One way would be to offer multiple variants optimized for different resource consumptions, so that the user can chose. This would be similar to e.g. the algorithms in the C++ STL are tagged with their algorithmic complexity for different operations. One could imagine a library of algorithms that are tagged with their resource overhead. This likely would need to be equations based on the input set size. Also since there are multiple resources (e.g. memory hierarchy, branch predictor, other software caches) it may need multiple indicators.
Modern caches are generally so complex that they are nearly impossible to analyze “on paper” (especially when you have multiple level interacting), and need measurements instead.
So developing metrics for this would be interesting. Since the costs are paid elsewhere (you cause a cache miss somewhere else) it is hard to associate the two by classic profiling. We have no way to directly monitor the various caches. For software caches this could be improved by adding better tracing capabilities, but for hardware it’s harder.
One way would be subtractive monitoring, similar to cyclesoak. You run a “cachesoak” in parallel to the program and it touches memory and using time measurements measures how much of its working set has been displaced by another program running on the same core.
This technique has been used for attacking cryptographic algorithms, by exploiting the cache access patterns of table lookups in common ciphers, or with OS paging starting in the 70ies for password attacks
One could also use this subtractive technique for other software caches. For example for a database access run a background thread that accesses the database in a controlled way and measures access times. The challenge of course would be to understand the caching behavior of the database well enough to get useful data.
This all still doesn’t tell you where the resource consumption happens. So to measure the resource consumption of each subsystem in a complex program you would need to run each of it individually against a cyclesoak test. And ideally with a representative input data set, otherwise you may get unrealistic access patterns.

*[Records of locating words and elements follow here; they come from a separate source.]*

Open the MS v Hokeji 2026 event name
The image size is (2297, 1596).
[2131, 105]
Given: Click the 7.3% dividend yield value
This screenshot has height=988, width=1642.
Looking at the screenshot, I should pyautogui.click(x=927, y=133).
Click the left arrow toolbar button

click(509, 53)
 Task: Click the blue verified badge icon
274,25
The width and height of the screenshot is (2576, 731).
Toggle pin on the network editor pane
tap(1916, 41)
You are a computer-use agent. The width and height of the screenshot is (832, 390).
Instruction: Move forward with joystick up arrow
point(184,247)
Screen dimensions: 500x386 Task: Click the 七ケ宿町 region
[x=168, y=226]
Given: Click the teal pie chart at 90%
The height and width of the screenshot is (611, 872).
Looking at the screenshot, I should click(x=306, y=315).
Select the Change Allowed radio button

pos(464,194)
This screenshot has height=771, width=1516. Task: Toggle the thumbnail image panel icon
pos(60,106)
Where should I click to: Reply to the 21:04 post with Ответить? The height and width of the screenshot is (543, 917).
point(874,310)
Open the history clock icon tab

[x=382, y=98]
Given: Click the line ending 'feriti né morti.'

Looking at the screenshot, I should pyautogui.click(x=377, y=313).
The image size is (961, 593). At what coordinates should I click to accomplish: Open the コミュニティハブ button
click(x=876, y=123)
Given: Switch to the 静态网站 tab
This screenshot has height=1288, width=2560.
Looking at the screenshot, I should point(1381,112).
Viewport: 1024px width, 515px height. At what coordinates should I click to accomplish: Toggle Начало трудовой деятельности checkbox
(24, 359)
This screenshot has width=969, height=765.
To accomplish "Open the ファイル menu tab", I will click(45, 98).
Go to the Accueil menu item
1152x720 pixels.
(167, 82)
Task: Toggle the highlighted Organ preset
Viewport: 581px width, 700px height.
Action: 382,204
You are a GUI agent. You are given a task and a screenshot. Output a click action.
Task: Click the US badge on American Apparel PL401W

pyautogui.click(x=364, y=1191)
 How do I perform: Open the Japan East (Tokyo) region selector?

I mostly talked about memory hierarchy caches here, but of course this applies to other caches too. An interesting case is branch prediction caches in CPUs. A mispredicted branch can take take nearly an order of magnitude more time than a predicted branch. Indirect branches need more resources than conditional branches (full address versus single bit). I wrote about optimizing conditional branches earlier. So a less complex algorithm may be slower, but use less resources.
It would be interesting to develop a metric for the branch prediction resource consumption. One way may be to use a variant of cyclomatic complexity, but focus on the hot paths of the program only using profile feedback.
So overall allocating cache resources to different sub systems is hard. It would be good if we had better tools for this.